Enron: The Smartest Guys In The Room

Enron: The Smartest Guys In The Room

While 2004 was a breakthrough year for political documentaries, the election encouraged urgency over fastidiousness, due to the need to get the work out while it could still have an impact. One of the more popular formats involved adapting an existing exposé, centering the documentary around interviews with the authors and other talking heads, which solved the time issue by simply regurgitating information that had already been thoroughly researched. Hence the half-assed likes of Bush's Brain (based on the book by James Moore and Wayne Slater), which swipes fecklessly at Karl Rove, one of the fattest targets in the President's inner circle. Yet Alex Gibney's first-rate Enron: The Smartest Guys In The Room reprises the same book-to-film formula to powerful effect, perhaps because Gibney took the time to make sense of a complicated scandal. In a way, Enron may be the most damning Bush documentary to date, and he's merely a tangential figure in a corporate collapse that's shocking in its implications.

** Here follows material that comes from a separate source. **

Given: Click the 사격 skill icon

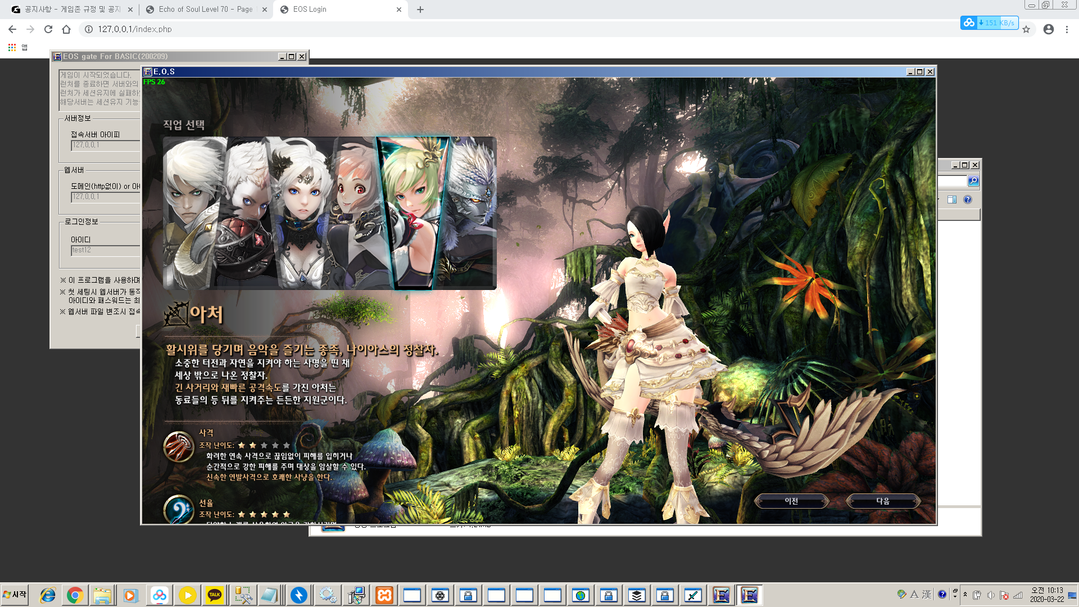Looking at the screenshot, I should tap(179, 446).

Handsomely produced and photographed, which alone distinguishes it from the guerrilla standards of its cut-rate peers, Enron succeeds most by simply making a complex situation graspable, a tall order when the perpetrators are masters of grand-scale deception. Within the space of one year, energy giant Enron went from ranking as an innovative Fortune 500 darling, peaking at $73 per share in August 2000, to collapsing into bankruptcy within a few weeks, robbing tens of thousands of rank-and-file employees of their jobs and retirement savings. As the bubble burst on a company artificially inflated by stock manipulation and buried losses, the scheme's architects dumped their holdings, while encouraging investors and employees to pour their fortunes into a sinking ship. Smartly structured in bite-size chapters, guided along by Peter Coyote's narration and authors Bethany McLean and Peter Elkind, the film uncovers a multi-faceted fraud, with each individual willfully playing his part.

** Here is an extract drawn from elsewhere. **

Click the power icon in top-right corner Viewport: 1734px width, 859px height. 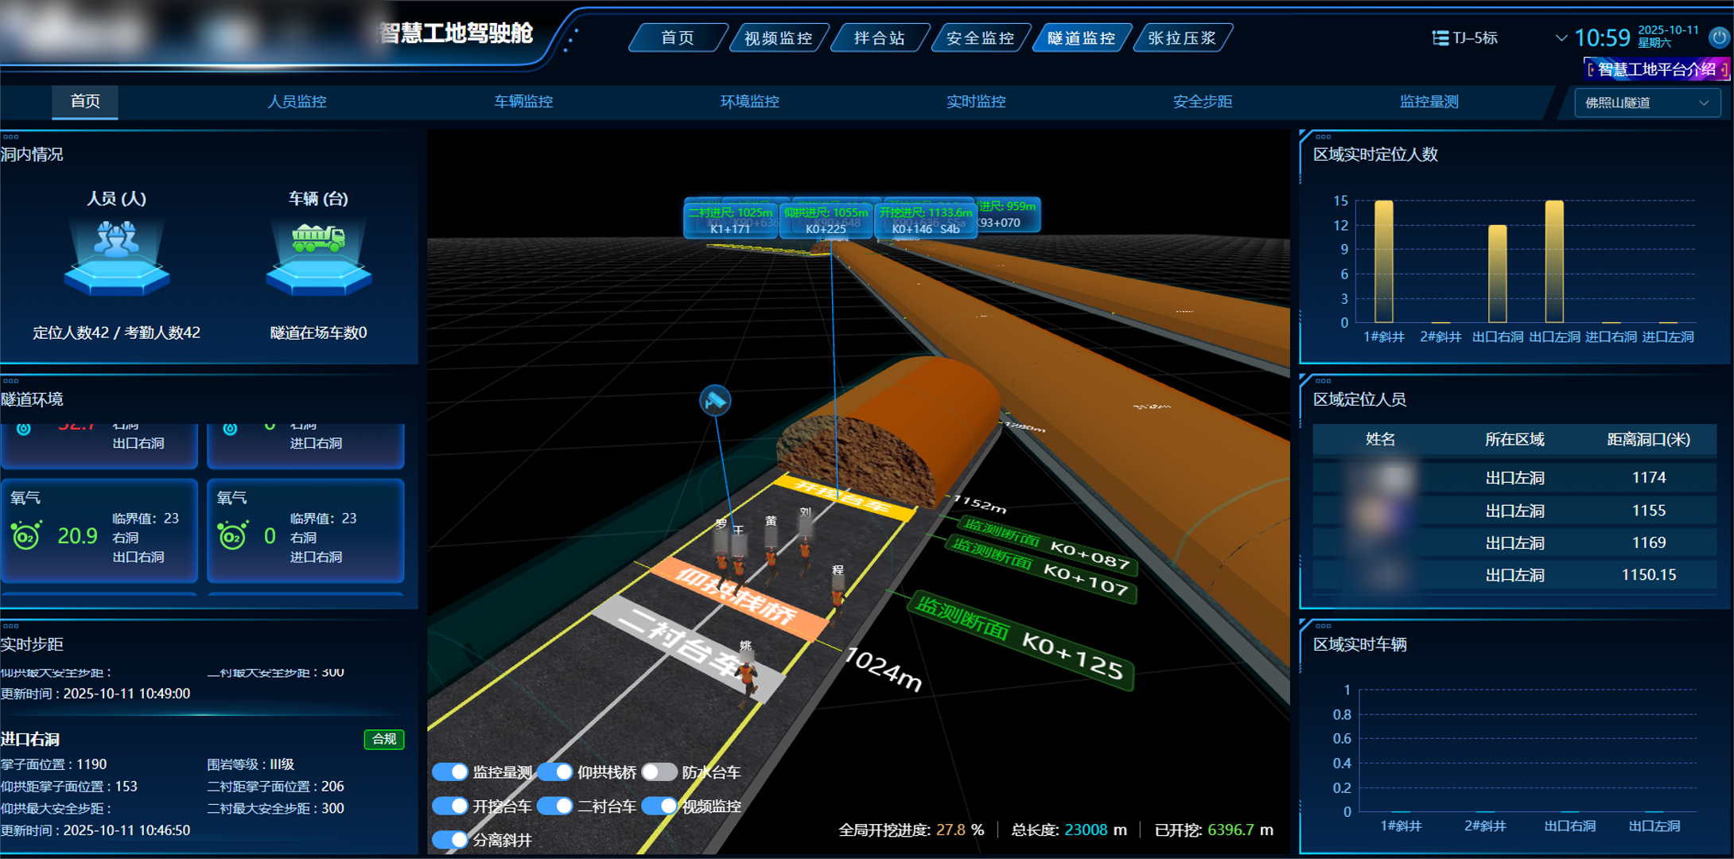coord(1719,37)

At times, the arrogance and hubris of Enron executives takes on comically evil proportions, as in an in-house video that spoofs the "mark-to-market" scam that allowed the company to profit off its own speculation of future profits. Were it pure fiction, Enron would entertain like a great heist picture, brilliantly orchestrated to the last detail, but the real-life fallout is so far-reaching that film registers as monumentally sad. Much like the S&L scandals of the '80s, when government deregulation encouraged a Wild West of greedy, unconscionable business practices, the Enron debacle speaks to an insidious revival of the same glad-handing corporate culture. And with no one in power looking out for the little guy–the consumer, the wage slave, the individual investor–the film suggests more scandals to come.